## Document extract
- - - - - - -

More phosphocreatine means faster ATP refilling during intense exercise.
It helps buffer the acid buildup that causes fatigue during hard efforts.
When taken with carbohydrates, it also enhances glycogen storage, giving muscles more slow-release energy too.
It signals muscle protein synthesis and may reduce muscle breakdown.
It stabilizes cell membranes, which matters during injury and stress.
It reduces inflammation and oxidative stress in tissues.
In the brain, it maintains energy levels during mental strain and may protect neurons from damage.
Section 12: Frequently Asked Questions (The Ones People Actually Ask)
Does creatine make you fat?
No. The initial weight gain is water inside your muscles. Muscles holding more water is actually a good thing. You may look slightly fuller. Over time, creatine increases lean muscle mass while having no effect on body fat.
Should I cycle on and off creatine?

- - - - - - -

## Collected data
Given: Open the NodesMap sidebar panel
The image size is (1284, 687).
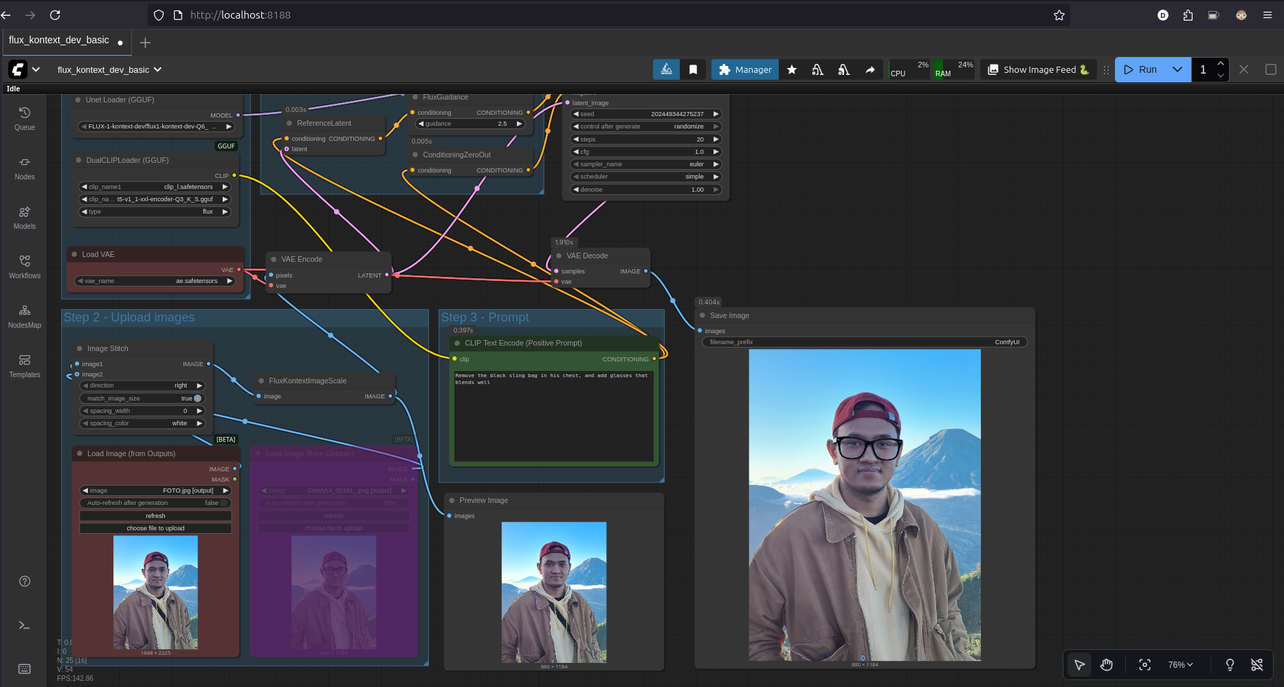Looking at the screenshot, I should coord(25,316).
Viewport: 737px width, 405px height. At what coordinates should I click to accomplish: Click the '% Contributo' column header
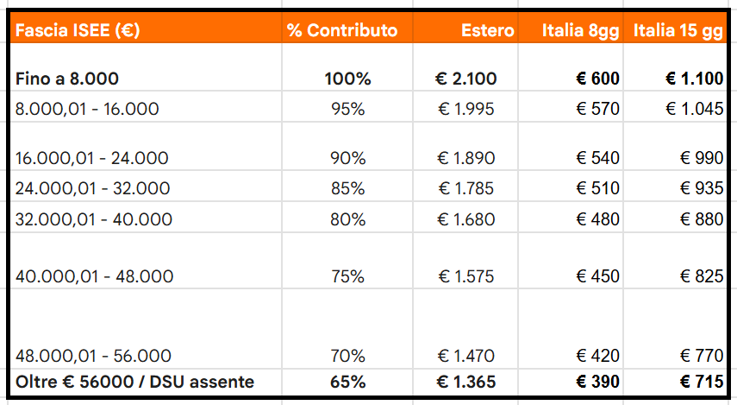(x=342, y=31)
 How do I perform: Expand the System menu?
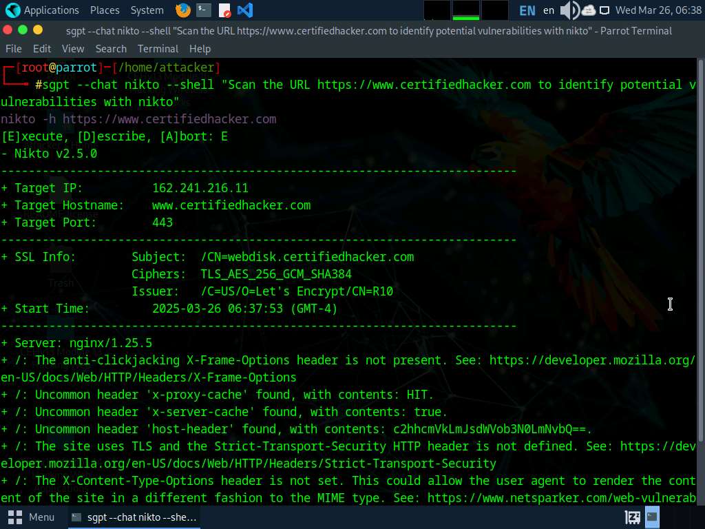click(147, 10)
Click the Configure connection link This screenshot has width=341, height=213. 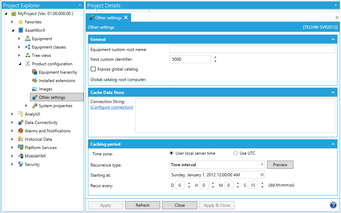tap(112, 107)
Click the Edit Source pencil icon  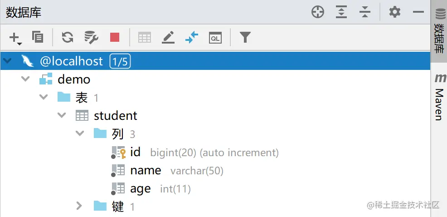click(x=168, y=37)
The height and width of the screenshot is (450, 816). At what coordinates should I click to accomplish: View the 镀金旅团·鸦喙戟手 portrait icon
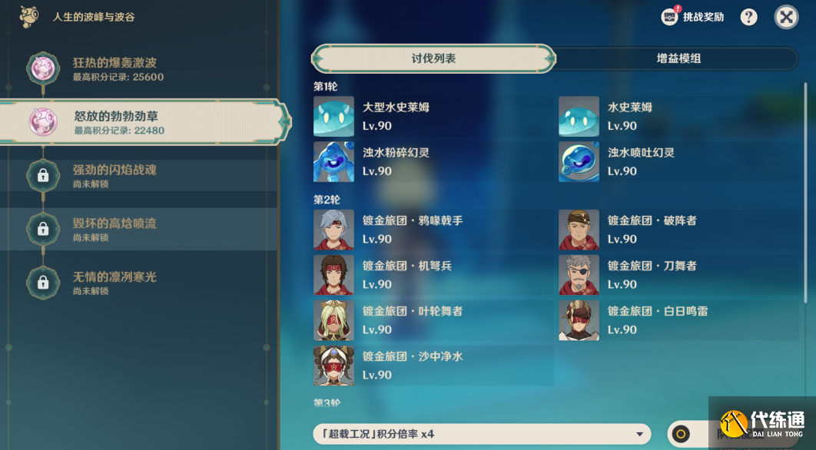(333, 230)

- - - - - - -

## Exercises
**a)** Answer these questions using the text about creatine:
(i) According to the text, what does creatine do to the acid buildup that causes fatigue during hard efforts?
(ii) What does creatine enhance when it is taken with carbohydrates?
(iii) What does the text say the initial weight gain from creatine consists of?
**b)** Translate this sentence from the creatine text into Spanish: "It reduces inflammation and oxidative stress in tissues."
**c)** Pick up the text about creatine after its final line and write the next part.

## Answers to this exercise
**a)**
(i) It helps buffer that acid buildup.
(ii) It enhances glycogen storage.
(iii) Water inside your muscles.

**b)** Reduce la inflamación y el estrés oxidativo en los tejidos.

**c)**
No cycling is required. Long term daily use at 3 to 5 grams is safe and effective. Your body does not down-regulate its creatine production to a dangerous degree during supplementation.
Do I need to take creatine every day?
Yes, ideally. Consistency matters. Taking creatine only on workout days is less effective than daily maintenance dosing, since muscle creatine stores need to stay elevated.
Does timing matter?
A little. Taking creatine with a meal containing carbohydrates and protein, especially near your workout, appears to slightly improve uptake. But for most people, the biggest factor is taking it consistently, not the exact timing.
What if I stop taking it?
Your muscle creatine stores return to baseline within 4 to 6 weeks. The extra muscle mass you built while on creatine does not disappear overnight, but you will lose the performance and water-holding edge gradually.
Is it safe to take creatine forever?
Based on current evidence, yes for healthy adults. Studies have shown safety at high doses for up to 5 years. Researchers believe low-dose daily creatine throughout life may offer ongoing health benefits, similar to taking a daily vitamin.
The Bottom Line
Creatine monohydrate is one of the most thoroughly studied, most consistently effective, and most misunderstood supplements on the market. It is not a steroid, it does not fry your kidneys if you are healthy, and it is not just for bodybuilders.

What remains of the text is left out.